Con su viejo Webley embutido entre los riñones, Tewp esperó largo tiempo en el bar art nouveau del hotel hasta que su compañera se dignó aparecer. Ya estaba a punto de ir a llamar a su puerta cuando ella se presentó al fin a la entrada del gran salón de paredes esmaltadas de azul claro y oro suave. Tenía los ojos fatigados y caminaba despacio.

– Me temo que estoy pagando mis excesos -le confió a Tewp con una voz de niña que pide perdón.

– Iré yo solo a encontrarme con Gärensen. Quédese a descansar, creo que será lo mejor.

– No se deshará de mí tan fácilmente, querido coronel. Me he tomado una tableta de pervitina que hará su efecto en unos minutos. Es un estimulante notable. Vamos, muéstreme el camino.

La vieja señora y el hombre de nariz cortada se hicieron conducir hasta las inmediaciones de la antigua residencia de Dalibor Galjero, a través de las calles de un Estambul tomado por la bruma del crepúsculo. El edificio estaba en sombras y ninguna luz brillaba en las ventanas. La puerta principal permanecía ligeramente entreabierta y David Tewp sólo tuvo que empujarla para entrar. De repente sonó un chasquido seco a su espalda que le hizo dar un salto.

– Lo lamento -se excusó de inmediato Garance, que acababa de empujar la culata de uno de sus Colt para montar una bala en el cañón.

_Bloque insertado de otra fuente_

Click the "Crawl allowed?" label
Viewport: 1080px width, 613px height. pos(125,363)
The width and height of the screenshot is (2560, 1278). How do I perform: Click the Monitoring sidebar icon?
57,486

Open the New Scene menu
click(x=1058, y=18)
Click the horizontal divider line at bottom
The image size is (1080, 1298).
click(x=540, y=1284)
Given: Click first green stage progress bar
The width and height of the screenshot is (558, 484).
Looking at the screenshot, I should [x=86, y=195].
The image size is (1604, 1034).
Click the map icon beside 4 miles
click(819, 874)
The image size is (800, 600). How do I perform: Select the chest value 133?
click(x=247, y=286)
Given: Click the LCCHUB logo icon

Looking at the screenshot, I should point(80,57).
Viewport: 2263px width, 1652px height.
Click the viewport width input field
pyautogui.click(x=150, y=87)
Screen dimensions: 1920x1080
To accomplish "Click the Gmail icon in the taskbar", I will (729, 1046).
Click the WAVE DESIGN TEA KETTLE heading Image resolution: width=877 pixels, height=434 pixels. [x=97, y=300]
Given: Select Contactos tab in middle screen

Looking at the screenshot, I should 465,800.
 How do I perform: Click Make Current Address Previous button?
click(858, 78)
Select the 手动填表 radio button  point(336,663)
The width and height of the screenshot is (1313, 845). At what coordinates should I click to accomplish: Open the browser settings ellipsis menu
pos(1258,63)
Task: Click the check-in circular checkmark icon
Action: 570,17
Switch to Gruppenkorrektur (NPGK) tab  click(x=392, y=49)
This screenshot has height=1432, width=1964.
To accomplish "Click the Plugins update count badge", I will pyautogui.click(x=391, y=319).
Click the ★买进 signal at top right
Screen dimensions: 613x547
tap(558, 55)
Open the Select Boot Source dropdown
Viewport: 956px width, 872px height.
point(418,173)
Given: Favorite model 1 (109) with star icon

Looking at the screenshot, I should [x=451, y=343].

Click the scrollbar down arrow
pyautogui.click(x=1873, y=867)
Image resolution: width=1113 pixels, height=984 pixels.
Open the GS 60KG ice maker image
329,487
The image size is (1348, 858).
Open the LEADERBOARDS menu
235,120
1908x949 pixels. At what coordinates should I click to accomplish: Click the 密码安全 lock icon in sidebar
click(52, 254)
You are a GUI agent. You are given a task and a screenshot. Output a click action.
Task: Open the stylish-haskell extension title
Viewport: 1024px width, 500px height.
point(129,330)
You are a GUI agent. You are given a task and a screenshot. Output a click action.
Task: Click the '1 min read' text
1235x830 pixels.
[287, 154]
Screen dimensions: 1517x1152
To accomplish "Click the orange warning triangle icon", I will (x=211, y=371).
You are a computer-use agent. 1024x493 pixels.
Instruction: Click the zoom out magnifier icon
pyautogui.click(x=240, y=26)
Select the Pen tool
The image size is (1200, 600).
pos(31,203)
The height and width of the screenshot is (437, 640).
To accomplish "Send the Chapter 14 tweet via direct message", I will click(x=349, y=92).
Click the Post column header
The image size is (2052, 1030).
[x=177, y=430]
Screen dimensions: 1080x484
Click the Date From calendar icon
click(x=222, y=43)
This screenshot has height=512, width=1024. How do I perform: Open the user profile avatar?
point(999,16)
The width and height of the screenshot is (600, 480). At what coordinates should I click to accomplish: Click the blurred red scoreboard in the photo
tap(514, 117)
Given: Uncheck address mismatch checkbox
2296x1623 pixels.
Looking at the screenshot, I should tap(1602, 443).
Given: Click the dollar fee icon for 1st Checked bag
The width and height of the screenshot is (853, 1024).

Entre sus manos arrugadas, el objeto negro y engrasado parecía tan incongruente como una porcelana de Sajonia entre los guantes de un boxeador.

– Creo que se está precipitando, madame… -dijo Tewp en un murmullo.

– Si no hay peligro, ¿por qué habla usted en susurros, muchacho?

Exasperado, Tewp apretó las mandíbulas antes de entrar en el palacio. Conocía mal el lugar, en el que sólo había pasado una breve temporada. Era el palacio que Galjero había elegido para refugiarse, solo, sin Laüme, después de la guerra. El mismo sitio donde Thörun y él mismo habían conducido a Ruben Hezner después de capturarlo en el puente sobre el Cuerno de Oro.

– ¡Gärensen! -llamó Tewp-. ¡Gärensen!, ¿está usted ahí?

La voz del ingles rebotó haciendo eco en las paredes sin suscitar respuesta alguna. Con paso vacilante, desorientado en la oscuridad, el coronel sintió el deseo de calmar su angustia sosteniendo su Webley en la mano. A regañadientes, sacó el arma de su cintura sin mirar a madame de Réault.